What’s your current favorite wine?
Any German Riesling

How do you plan on applying what you learned?
I’m also studying to become a certified cicerone (a beer professional, similar to a sommelier) and taking both THAT knowledge and the knowledge I learned here, I’m hoping to find the inner elements between beer and wine in hopes of one day opening my own restaurant to create experiences for people to try both and learn more about both.

What’s the biggest strength of the Business of Wine certificate program?
The biggest strength of the program is the diversity of knowledge you can acquire. There’s something for everyone to be interested in and it all provides you with an opportunity to network and be more knowledgeable when speaking about or working with wine.

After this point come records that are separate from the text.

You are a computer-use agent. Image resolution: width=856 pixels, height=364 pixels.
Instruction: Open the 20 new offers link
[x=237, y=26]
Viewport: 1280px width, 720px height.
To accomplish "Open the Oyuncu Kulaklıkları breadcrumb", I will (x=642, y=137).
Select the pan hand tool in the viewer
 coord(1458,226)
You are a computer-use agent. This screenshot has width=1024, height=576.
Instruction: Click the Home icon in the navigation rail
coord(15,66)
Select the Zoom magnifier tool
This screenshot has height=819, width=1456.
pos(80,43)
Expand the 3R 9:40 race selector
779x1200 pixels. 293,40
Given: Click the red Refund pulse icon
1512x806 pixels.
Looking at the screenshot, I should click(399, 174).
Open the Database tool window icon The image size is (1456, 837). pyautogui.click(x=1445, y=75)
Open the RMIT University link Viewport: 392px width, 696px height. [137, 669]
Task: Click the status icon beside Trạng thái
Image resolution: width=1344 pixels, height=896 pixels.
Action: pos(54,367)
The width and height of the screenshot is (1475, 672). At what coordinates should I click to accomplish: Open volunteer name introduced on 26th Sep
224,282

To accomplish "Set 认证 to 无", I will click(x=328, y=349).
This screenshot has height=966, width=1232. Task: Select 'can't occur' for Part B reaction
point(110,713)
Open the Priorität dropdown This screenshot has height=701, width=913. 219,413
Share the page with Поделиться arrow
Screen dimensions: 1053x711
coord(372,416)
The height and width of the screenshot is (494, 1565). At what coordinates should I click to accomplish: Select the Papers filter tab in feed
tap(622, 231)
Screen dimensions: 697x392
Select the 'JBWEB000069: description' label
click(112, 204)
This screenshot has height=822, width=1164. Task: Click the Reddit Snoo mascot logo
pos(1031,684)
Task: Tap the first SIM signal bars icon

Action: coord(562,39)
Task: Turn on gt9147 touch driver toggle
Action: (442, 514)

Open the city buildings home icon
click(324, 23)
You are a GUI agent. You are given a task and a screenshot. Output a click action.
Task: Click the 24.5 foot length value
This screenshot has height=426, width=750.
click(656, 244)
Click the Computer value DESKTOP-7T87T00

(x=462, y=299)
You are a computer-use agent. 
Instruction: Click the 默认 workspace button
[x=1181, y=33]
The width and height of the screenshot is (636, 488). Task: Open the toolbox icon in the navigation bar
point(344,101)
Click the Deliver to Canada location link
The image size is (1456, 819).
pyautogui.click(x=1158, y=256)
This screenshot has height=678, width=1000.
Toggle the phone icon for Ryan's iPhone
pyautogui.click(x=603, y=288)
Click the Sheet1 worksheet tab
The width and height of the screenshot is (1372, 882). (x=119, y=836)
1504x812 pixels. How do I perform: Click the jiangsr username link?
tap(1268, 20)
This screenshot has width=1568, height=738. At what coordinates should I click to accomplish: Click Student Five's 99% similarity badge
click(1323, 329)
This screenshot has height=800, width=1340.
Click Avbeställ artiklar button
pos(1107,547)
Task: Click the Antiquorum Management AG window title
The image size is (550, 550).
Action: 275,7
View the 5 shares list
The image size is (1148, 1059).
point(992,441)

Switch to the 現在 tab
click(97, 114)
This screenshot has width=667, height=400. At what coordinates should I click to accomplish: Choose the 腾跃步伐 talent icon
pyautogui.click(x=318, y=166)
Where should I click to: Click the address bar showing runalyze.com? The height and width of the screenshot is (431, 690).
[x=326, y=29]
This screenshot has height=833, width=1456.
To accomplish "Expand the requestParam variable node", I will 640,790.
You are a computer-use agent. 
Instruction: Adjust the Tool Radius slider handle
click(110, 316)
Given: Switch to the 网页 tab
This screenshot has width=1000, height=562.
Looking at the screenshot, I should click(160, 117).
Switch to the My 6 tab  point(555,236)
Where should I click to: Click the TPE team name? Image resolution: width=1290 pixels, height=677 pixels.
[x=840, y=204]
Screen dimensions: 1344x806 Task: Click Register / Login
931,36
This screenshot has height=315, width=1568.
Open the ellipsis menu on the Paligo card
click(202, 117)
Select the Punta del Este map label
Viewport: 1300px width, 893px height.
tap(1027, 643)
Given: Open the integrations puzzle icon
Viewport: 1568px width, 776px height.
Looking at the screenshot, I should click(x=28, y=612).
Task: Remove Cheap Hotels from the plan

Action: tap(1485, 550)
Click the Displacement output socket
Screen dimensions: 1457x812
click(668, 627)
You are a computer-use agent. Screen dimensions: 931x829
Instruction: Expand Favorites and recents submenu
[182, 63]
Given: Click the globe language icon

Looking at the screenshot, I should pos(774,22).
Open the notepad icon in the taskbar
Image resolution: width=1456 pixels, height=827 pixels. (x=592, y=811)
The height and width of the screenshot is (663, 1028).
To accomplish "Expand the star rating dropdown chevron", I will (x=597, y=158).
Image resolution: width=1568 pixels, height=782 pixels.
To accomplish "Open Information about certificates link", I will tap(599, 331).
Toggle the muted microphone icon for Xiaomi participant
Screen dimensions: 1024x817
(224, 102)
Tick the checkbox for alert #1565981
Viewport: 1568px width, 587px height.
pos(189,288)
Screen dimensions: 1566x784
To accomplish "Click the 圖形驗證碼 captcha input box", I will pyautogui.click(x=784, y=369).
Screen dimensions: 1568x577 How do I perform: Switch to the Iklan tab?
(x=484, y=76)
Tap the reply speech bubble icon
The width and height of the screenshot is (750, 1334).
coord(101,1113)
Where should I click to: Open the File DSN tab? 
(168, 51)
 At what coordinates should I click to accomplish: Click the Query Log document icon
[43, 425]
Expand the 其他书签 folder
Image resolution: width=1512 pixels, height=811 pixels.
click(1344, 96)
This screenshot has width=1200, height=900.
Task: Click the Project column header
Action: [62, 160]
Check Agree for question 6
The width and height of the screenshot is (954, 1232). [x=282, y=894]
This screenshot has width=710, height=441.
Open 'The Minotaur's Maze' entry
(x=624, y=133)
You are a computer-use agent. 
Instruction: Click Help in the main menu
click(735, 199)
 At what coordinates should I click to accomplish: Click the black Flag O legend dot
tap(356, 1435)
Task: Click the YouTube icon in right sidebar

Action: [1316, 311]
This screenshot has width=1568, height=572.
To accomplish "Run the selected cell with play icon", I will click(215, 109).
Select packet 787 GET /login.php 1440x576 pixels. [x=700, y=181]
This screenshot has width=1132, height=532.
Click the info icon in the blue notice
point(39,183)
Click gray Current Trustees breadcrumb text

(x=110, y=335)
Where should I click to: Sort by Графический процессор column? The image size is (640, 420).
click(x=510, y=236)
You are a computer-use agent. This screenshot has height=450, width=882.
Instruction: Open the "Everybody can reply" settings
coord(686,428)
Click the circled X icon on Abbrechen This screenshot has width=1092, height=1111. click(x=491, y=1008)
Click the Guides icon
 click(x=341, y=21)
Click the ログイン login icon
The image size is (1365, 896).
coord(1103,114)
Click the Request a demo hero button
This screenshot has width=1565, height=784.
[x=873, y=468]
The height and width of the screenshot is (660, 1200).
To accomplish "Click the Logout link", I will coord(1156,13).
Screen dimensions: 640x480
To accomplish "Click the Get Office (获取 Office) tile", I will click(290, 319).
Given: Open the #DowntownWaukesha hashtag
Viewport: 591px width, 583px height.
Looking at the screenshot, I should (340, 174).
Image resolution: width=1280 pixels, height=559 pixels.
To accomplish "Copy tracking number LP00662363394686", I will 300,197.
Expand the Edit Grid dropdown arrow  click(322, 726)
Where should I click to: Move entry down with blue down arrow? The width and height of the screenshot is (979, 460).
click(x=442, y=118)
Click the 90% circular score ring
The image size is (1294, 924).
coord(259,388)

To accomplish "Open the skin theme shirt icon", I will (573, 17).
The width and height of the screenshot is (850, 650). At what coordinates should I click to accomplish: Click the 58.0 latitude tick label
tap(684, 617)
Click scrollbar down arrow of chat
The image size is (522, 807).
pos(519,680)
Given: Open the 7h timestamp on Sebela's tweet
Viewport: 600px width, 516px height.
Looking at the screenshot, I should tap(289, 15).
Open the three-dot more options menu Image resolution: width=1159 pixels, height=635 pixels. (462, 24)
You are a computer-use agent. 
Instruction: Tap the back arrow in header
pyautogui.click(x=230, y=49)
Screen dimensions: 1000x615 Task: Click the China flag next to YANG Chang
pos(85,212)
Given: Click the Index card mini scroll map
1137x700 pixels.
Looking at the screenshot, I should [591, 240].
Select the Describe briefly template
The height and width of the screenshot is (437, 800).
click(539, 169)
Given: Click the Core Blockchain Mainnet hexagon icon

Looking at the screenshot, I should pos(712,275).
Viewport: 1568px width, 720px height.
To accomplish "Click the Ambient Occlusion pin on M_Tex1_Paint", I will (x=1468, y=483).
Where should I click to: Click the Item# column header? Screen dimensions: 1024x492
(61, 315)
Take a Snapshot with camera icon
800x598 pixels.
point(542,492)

How will the networking aspect of the program benefit you?
I’ll always be able to say I know someone I can refer to about an issue or topic to keep learning more about it. I met lots of different people from all walks of life who are interested in wine for various reasons. I hope to take this and work with some of them one day.

Would you recommend the Business of Wine program to others?
Yes, anyone interested in moving forward in the restaurant industry or even just for personal enrichment will gain valuable lessons and knowledge from the program.

What advice would you give to anyone wanting to pursue their dream of a career in the wine industry?
Don’t be overwhelmed by the amount of information there is to learn. Just take it one step at a time. I couldn’t even say pinot noir the correct way when I started and now I am able to recognize what it tastes like in a blind tasting and even narrow down what part of the world it came from and how old it is. The key is perseverance.